Things to do -
1. Do these statements agree with the talk description on the Hybrid Detector for Microdosimetry? Answer each with yes or no and quote the deciding words. (a) The tracker in HDM is made of 4 silicon LGAD layers. (b) The presentation will show first measurements obtained with clinical carbon ions. (c) Clinical results over the past 50 years have shown that ion therapy may be superior for several cancers.
2. How would you put this sentence from the talk description on the Hybrid Detector for Microdosimetry into Spanish: "Over the past 30 years, clinical results have shown that ion therapy may be a superior treatment option for several types of cancer, including recurrent cancers, compared to conventional radiation."?
3. What does the talk description on the Hybrid Detector for Microdosimetry state in answer to these questions?
(a) In what field is a better description of the radiation field said to be of critical importance?
(b) What commercial gas microdosimeter does HDM include?
(c) What two kinds of processes are the treatment uncertainties related to?

Extract -
┌────────
Speaker
Description
This talk presents the Hybrid Detector for Microdosimetry (HDM), capable of providing a superior characterization of the radiation fiend. This is of critical importance in radiation therapy, where a better description of the radiation field can lead to a better treatment plan and, therefore, a better treatment outcome.
HDM is composed of a commercial gas microdosimeter, TEPC, and a tracker made of 4 silicon LGADs layers. This presentation will cover the challenges in implementing the HDM readout architecture, including synchronization and triggering, and will show first measurements obtained with clinical protons.
Summary (500 words)
Over the past 30 years, clinical results have shown that ion therapy may be a superior treatment option for several types of cancer, including recurrent cancers, compared to conventional radiation. Despite these promising results, there are still several treatment uncertainties related to biological and physical processes that prevent the full exploitation of particle therapy.
└────────
Data section -
┌────────
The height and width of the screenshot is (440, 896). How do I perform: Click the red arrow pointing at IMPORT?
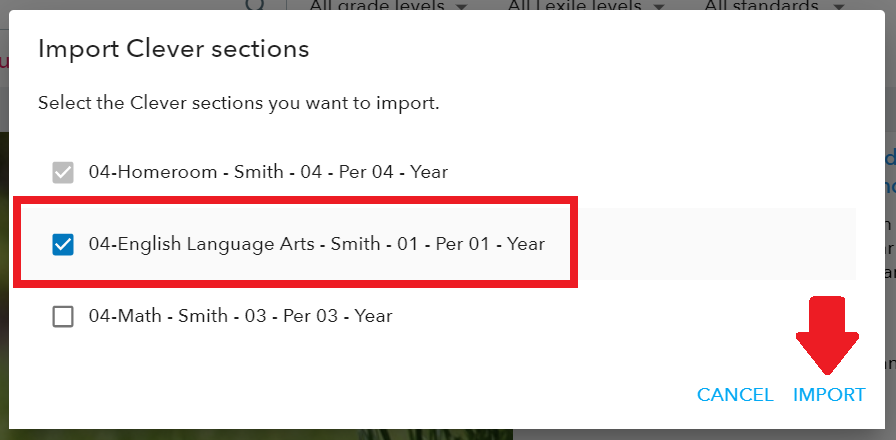827,335
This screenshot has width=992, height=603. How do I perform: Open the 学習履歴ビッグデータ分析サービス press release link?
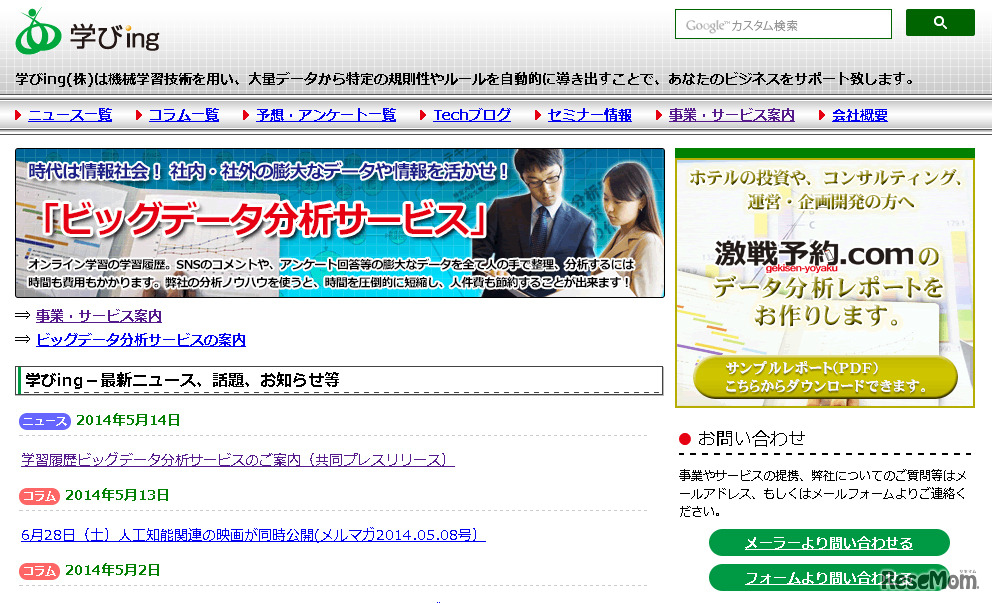pyautogui.click(x=238, y=459)
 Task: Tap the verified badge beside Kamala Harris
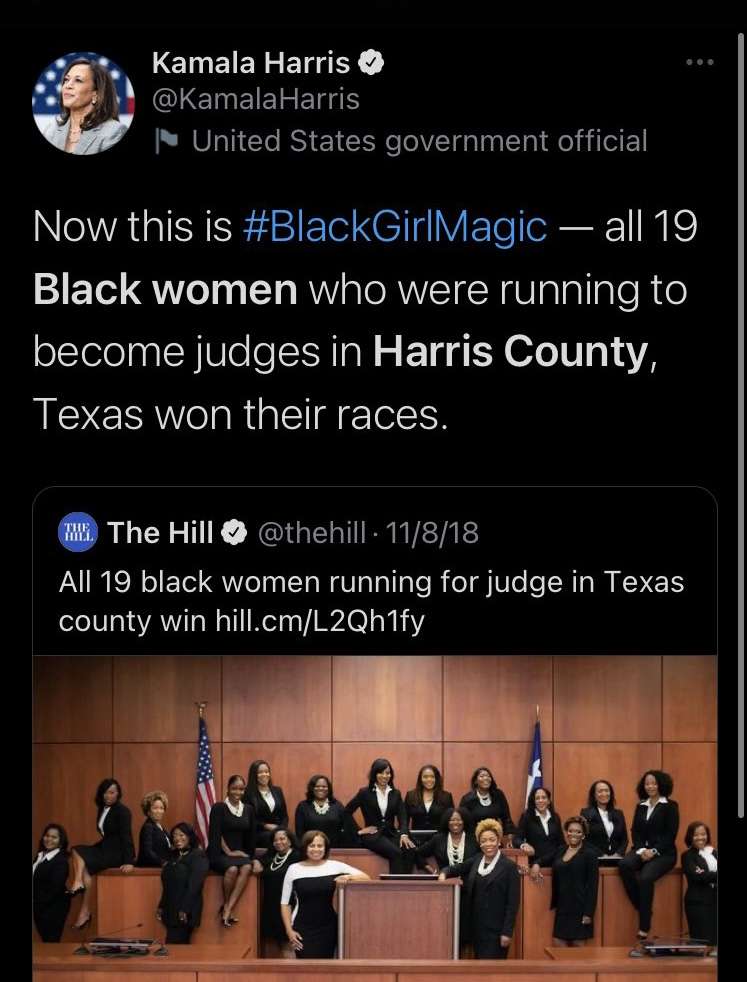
└────────
Numbered answers -
1.
(a) Yes: "a tracker made of 4 silicon LGADs layers"
(b) No: "will show first measurements obtained with clinical protons"
(c) No: "Over the past 30 years, clinical results have shown"

2. En los últimos 30 años, los resultados clínicos han demostrado que la terapia con iones puede ser una opción de tratamiento superior para varios tipos de cáncer, incluidos los cánceres recurrentes, en comparación con la radiación convencional.

3.
(a) Radiation therapy.
(b) TEPC.
(c) Biological and physical processes.